§ Task goal
Could you rewrite the entries below, switching every "computer-use agent" to "GUI agent" and leaving everything else unchanged? Leave the pictures out of your version.

(Rows of pointing data)
————————

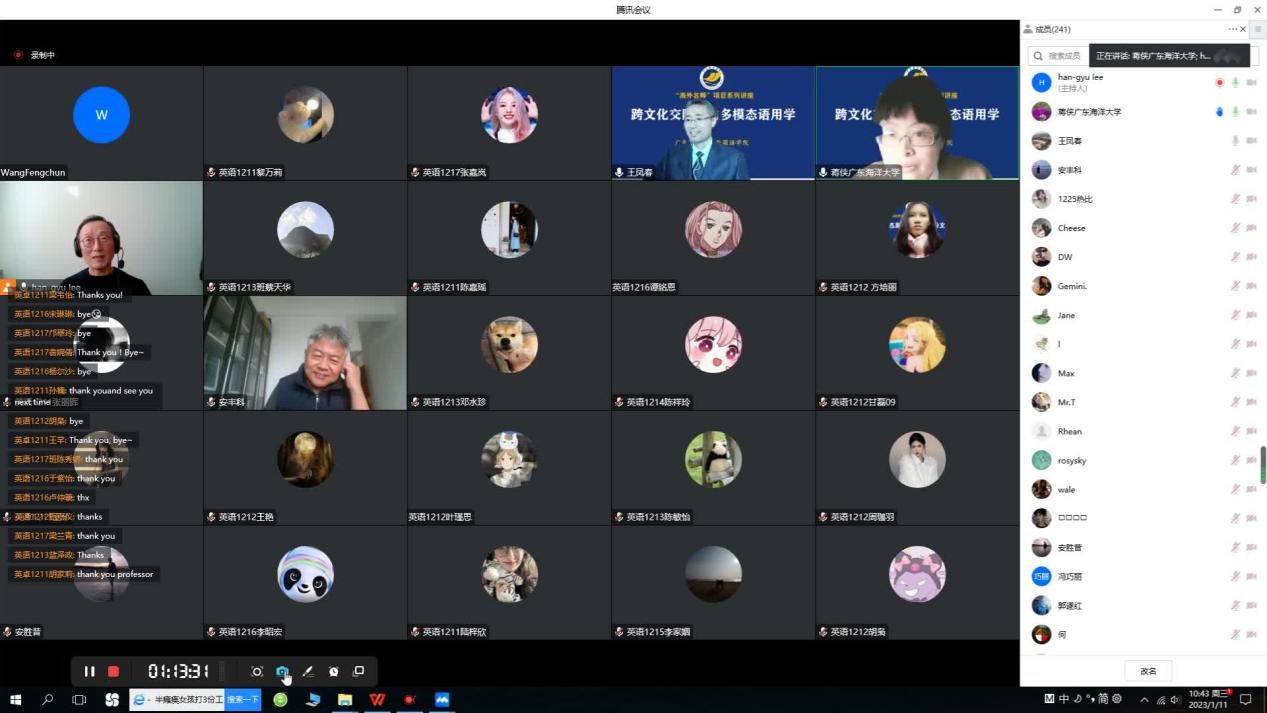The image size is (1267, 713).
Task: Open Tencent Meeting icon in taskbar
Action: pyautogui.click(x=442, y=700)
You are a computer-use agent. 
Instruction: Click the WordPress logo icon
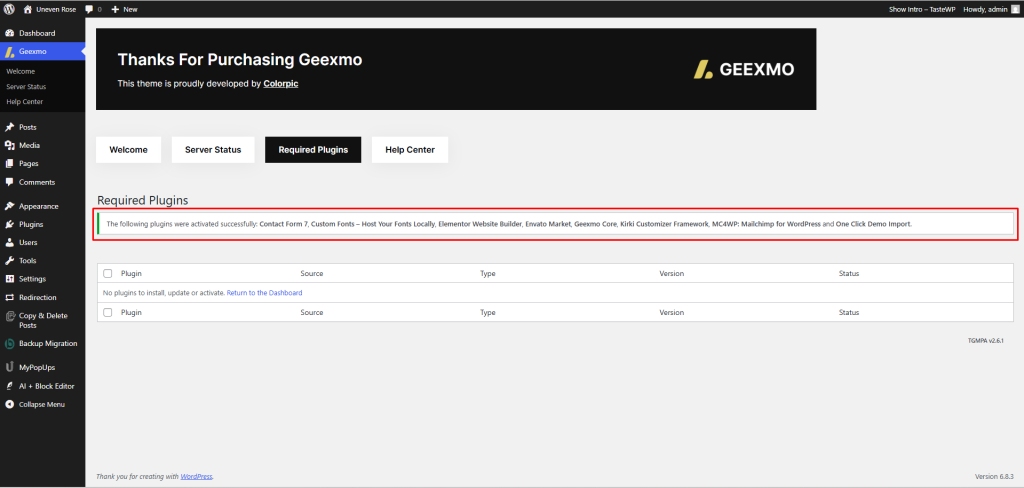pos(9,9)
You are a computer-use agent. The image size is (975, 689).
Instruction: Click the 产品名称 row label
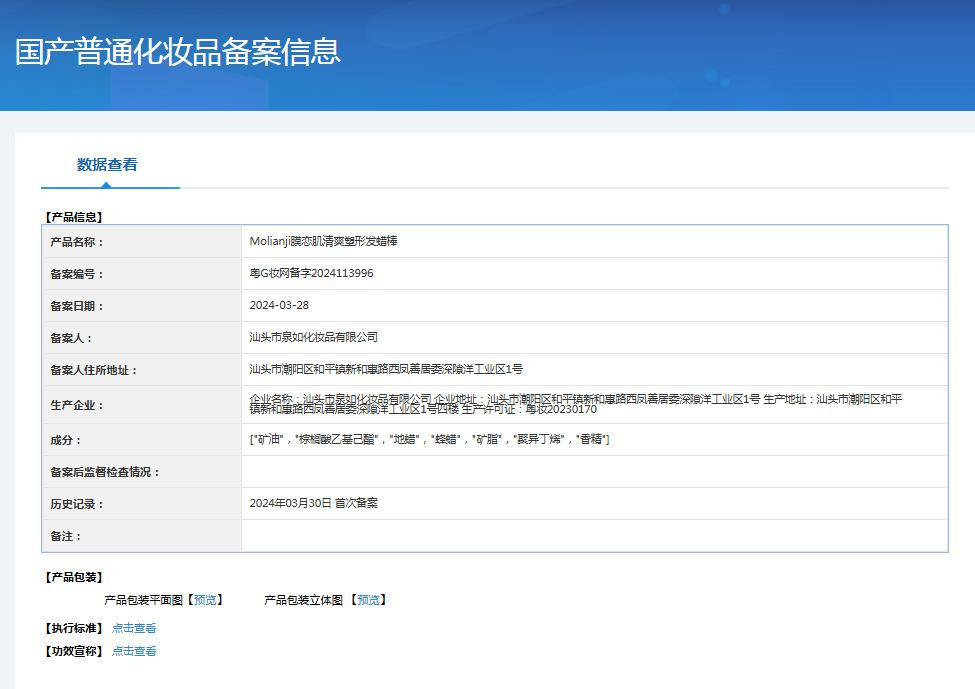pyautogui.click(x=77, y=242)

————————

§ Task output
The image size is (1267, 713).
Task: Open Tencent Meeting icon in taskbar
Action: pyautogui.click(x=442, y=700)
You are a GUI agent. 
Instruction: Click the WordPress logo icon
pos(9,9)
You are a GUI agent. The image size is (975, 689).
Instruction: Click the 产品名称 row label
pyautogui.click(x=77, y=242)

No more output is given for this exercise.